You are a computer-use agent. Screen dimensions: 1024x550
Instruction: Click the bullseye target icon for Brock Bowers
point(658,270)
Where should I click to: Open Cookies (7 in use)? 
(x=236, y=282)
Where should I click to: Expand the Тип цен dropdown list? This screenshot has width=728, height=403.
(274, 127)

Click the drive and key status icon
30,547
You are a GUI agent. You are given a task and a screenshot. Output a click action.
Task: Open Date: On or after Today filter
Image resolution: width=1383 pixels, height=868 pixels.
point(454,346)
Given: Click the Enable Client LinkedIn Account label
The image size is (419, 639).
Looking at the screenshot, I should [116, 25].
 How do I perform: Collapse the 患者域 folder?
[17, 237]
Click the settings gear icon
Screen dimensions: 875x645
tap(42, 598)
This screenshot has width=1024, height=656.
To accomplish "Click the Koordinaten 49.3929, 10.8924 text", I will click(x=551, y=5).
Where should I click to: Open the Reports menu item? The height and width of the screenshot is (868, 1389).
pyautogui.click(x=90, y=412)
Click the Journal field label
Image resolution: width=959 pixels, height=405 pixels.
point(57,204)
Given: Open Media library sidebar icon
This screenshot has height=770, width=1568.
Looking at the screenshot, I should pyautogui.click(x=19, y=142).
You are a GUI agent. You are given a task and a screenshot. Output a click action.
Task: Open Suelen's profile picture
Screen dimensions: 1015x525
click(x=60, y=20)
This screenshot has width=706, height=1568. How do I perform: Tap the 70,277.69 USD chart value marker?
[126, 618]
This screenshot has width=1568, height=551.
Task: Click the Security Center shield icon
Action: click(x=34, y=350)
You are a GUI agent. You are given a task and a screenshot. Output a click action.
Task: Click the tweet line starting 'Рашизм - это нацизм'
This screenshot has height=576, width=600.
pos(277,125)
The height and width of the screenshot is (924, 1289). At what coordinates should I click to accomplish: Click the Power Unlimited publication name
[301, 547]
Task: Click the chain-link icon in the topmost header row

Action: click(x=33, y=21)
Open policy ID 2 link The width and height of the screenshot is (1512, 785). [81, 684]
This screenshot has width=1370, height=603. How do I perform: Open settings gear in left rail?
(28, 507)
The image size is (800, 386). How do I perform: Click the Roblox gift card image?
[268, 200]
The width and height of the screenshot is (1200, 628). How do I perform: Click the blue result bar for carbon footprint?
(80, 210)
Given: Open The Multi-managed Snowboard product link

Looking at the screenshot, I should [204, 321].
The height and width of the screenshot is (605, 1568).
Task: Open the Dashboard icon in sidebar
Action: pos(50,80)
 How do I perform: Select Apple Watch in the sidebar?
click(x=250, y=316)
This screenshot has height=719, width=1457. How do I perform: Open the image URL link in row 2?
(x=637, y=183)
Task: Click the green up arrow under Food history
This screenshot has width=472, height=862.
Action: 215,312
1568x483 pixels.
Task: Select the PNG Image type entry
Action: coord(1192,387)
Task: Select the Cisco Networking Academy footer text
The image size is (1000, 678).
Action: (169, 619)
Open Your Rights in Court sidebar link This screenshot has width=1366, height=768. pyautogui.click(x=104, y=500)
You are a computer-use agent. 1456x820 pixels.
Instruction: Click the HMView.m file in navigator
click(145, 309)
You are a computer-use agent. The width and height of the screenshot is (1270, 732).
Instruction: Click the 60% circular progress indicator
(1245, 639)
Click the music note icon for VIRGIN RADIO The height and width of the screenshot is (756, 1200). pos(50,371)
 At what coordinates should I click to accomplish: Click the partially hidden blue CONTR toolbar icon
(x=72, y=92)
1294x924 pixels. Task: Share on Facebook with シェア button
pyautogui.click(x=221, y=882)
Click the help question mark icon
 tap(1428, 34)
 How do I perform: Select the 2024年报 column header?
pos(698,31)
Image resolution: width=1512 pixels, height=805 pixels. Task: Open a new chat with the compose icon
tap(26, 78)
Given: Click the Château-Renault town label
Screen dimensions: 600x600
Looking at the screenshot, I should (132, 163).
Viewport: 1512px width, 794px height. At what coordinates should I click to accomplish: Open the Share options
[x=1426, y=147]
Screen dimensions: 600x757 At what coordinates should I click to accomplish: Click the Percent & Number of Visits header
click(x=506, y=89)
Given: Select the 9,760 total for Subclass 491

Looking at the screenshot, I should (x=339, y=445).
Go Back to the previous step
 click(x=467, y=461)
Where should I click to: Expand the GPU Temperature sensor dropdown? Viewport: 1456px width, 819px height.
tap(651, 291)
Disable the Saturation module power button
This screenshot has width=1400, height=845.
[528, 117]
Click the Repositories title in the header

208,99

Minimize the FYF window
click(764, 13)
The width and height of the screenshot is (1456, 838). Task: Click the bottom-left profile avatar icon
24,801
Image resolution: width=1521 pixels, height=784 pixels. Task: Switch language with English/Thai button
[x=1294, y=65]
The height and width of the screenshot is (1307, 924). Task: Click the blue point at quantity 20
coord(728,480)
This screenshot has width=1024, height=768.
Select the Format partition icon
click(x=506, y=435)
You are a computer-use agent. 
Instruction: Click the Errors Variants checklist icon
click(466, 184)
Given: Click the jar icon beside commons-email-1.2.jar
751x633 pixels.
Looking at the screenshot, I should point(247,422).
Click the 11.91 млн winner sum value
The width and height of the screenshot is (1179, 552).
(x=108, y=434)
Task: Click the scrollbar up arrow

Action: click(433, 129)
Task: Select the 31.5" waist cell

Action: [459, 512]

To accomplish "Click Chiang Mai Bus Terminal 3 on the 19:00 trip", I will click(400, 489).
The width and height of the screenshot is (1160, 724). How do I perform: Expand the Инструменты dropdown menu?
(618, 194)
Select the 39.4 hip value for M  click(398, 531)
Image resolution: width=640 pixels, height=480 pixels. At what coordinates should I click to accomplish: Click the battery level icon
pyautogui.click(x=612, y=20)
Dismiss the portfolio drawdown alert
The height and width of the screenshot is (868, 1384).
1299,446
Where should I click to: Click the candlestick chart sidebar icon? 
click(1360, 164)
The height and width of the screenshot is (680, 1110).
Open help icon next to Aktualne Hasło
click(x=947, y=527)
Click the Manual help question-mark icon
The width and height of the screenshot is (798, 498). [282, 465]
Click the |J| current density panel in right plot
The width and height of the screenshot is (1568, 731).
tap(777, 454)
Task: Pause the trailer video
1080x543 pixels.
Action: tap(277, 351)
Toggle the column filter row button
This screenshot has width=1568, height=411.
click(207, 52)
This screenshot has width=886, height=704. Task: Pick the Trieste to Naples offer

────

INSTRUCTION
Can you reproduce all of the lines above, replacing "GUI agent" with "screen agent" and leaving everything else unchanged?

FINISHED TASK
You are a computer-use agent. Screen dimensions: 1024x550
Instruction: Click the bullseye target icon for Brock Bowers
point(658,270)
Where should I click to: Open Cookies (7 in use)? 
(x=236, y=282)
Where should I click to: Expand the Тип цен dropdown list? This screenshot has width=728, height=403.
(274, 127)

Click the drive and key status icon
30,547
You are a screen agent. You are given a task and a screenshot. Output a click action.
Task: Open Date: On or after Today filter
Image resolution: width=1383 pixels, height=868 pixels.
point(454,346)
Given: Click the Enable Client LinkedIn Account label
The image size is (419, 639).
Looking at the screenshot, I should [116, 25].
 How do I perform: Collapse the 患者域 folder?
[17, 237]
Click the settings gear icon
Screen dimensions: 875x645
tap(42, 598)
This screenshot has width=1024, height=656.
To accomplish "Click the Koordinaten 49.3929, 10.8924 text", I will click(x=551, y=5).
Where should I click to: Open the Reports menu item? The height and width of the screenshot is (868, 1389).
pyautogui.click(x=90, y=412)
Click the Journal field label
Image resolution: width=959 pixels, height=405 pixels.
point(57,204)
Given: Open Media library sidebar icon
This screenshot has height=770, width=1568.
Looking at the screenshot, I should pyautogui.click(x=19, y=142).
You are a screen agent. You are given a task and a screenshot. Output a click action.
Task: Open Suelen's profile picture
Screen dimensions: 1015x525
click(x=60, y=20)
This screenshot has width=706, height=1568. How do I perform: Tap the 70,277.69 USD chart value marker?
[126, 618]
This screenshot has width=1568, height=551.
Task: Click the Security Center shield icon
Action: click(x=34, y=350)
You are a screen agent. You are given a task and a screenshot. Output a click action.
Task: Click the tweet line starting 'Рашизм - это нацизм'
This screenshot has height=576, width=600.
pos(277,125)
The height and width of the screenshot is (924, 1289). At what coordinates should I click to accomplish: Click the Power Unlimited publication name
[301, 547]
Task: Click the chain-link icon in the topmost header row

Action: click(x=33, y=21)
Open policy ID 2 link The width and height of the screenshot is (1512, 785). [81, 684]
This screenshot has width=1370, height=603. How do I perform: Open settings gear in left rail?
(28, 507)
The image size is (800, 386). How do I perform: Click the Roblox gift card image?
[268, 200]
The width and height of the screenshot is (1200, 628). How do I perform: Click the blue result bar for carbon footprint?
(80, 210)
Given: Open The Multi-managed Snowboard product link

Looking at the screenshot, I should [204, 321].
The height and width of the screenshot is (605, 1568).
Task: Open the Dashboard icon in sidebar
Action: pos(50,80)
 How do I perform: Select Apple Watch in the sidebar?
click(x=250, y=316)
This screenshot has height=719, width=1457. How do I perform: Open the image URL link in row 2?
(x=637, y=183)
Task: Click the green up arrow under Food history
This screenshot has width=472, height=862.
Action: 215,312
1568x483 pixels.
Task: Select the PNG Image type entry
Action: coord(1192,387)
Task: Select the Cisco Networking Academy footer text
The image size is (1000, 678).
Action: (169, 619)
Open Your Rights in Court sidebar link This screenshot has width=1366, height=768. pyautogui.click(x=104, y=500)
You are a computer-use agent. 1456x820 pixels.
Instruction: Click the HMView.m file in navigator
click(145, 309)
You are a computer-use agent. The width and height of the screenshot is (1270, 732).
Instruction: Click the 60% circular progress indicator
(1245, 639)
Click the music note icon for VIRGIN RADIO The height and width of the screenshot is (756, 1200). pos(50,371)
 At what coordinates should I click to accomplish: Click the partially hidden blue CONTR toolbar icon
(x=72, y=92)
1294x924 pixels. Task: Share on Facebook with シェア button
pyautogui.click(x=221, y=882)
Click the help question mark icon
 tap(1428, 34)
 How do I perform: Select the 2024年报 column header?
pos(698,31)
Image resolution: width=1512 pixels, height=805 pixels. Task: Open a new chat with the compose icon
tap(26, 78)
Given: Click the Château-Renault town label
Screen dimensions: 600x600
Looking at the screenshot, I should (132, 163).
Viewport: 1512px width, 794px height. At what coordinates should I click to accomplish: Open the Share options
[x=1426, y=147]
Screen dimensions: 600x757 At what coordinates should I click to accomplish: Click the Percent & Number of Visits header
click(x=506, y=89)
Given: Select the 9,760 total for Subclass 491

Looking at the screenshot, I should (x=339, y=445).
Go Back to the previous step
 click(x=467, y=461)
Where should I click to: Expand the GPU Temperature sensor dropdown? Viewport: 1456px width, 819px height.
tap(651, 291)
Disable the Saturation module power button
This screenshot has width=1400, height=845.
[528, 117]
Click the Repositories title in the header

208,99

Minimize the FYF window
click(764, 13)
The width and height of the screenshot is (1456, 838). Task: Click the bottom-left profile avatar icon
24,801
Image resolution: width=1521 pixels, height=784 pixels. Task: Switch language with English/Thai button
[x=1294, y=65]
The height and width of the screenshot is (1307, 924). Task: Click the blue point at quantity 20
coord(728,480)
This screenshot has width=1024, height=768.
Select the Format partition icon
click(x=506, y=435)
You are a computer-use agent. 
Instruction: Click the Errors Variants checklist icon
click(466, 184)
Given: Click the jar icon beside commons-email-1.2.jar
751x633 pixels.
Looking at the screenshot, I should point(247,422).
Click the 11.91 млн winner sum value
The width and height of the screenshot is (1179, 552).
(x=108, y=434)
Task: Click the scrollbar up arrow

Action: click(433, 129)
Task: Select the 31.5" waist cell

Action: [459, 512]

To accomplish "Click Chiang Mai Bus Terminal 3 on the 19:00 trip", I will click(400, 489).
The width and height of the screenshot is (1160, 724). How do I perform: Expand the Инструменты dropdown menu?
(618, 194)
Select the 39.4 hip value for M  click(398, 531)
Image resolution: width=640 pixels, height=480 pixels. At what coordinates should I click to accomplish: Click the battery level icon
pyautogui.click(x=612, y=20)
Dismiss the portfolio drawdown alert
The height and width of the screenshot is (868, 1384).
1299,446
Where should I click to: Click the candlestick chart sidebar icon? 
click(1360, 164)
The height and width of the screenshot is (680, 1110).
Open help icon next to Aktualne Hasło
click(x=947, y=527)
Click the Manual help question-mark icon
The width and height of the screenshot is (798, 498). [282, 465]
Click the |J| current density panel in right plot
The width and height of the screenshot is (1568, 731).
tap(777, 454)
Task: Pause the trailer video
1080x543 pixels.
Action: tap(277, 351)
Toggle the column filter row button
This screenshot has width=1568, height=411.
click(207, 52)
This screenshot has width=886, height=704. Task: Pick the Trieste to Naples offer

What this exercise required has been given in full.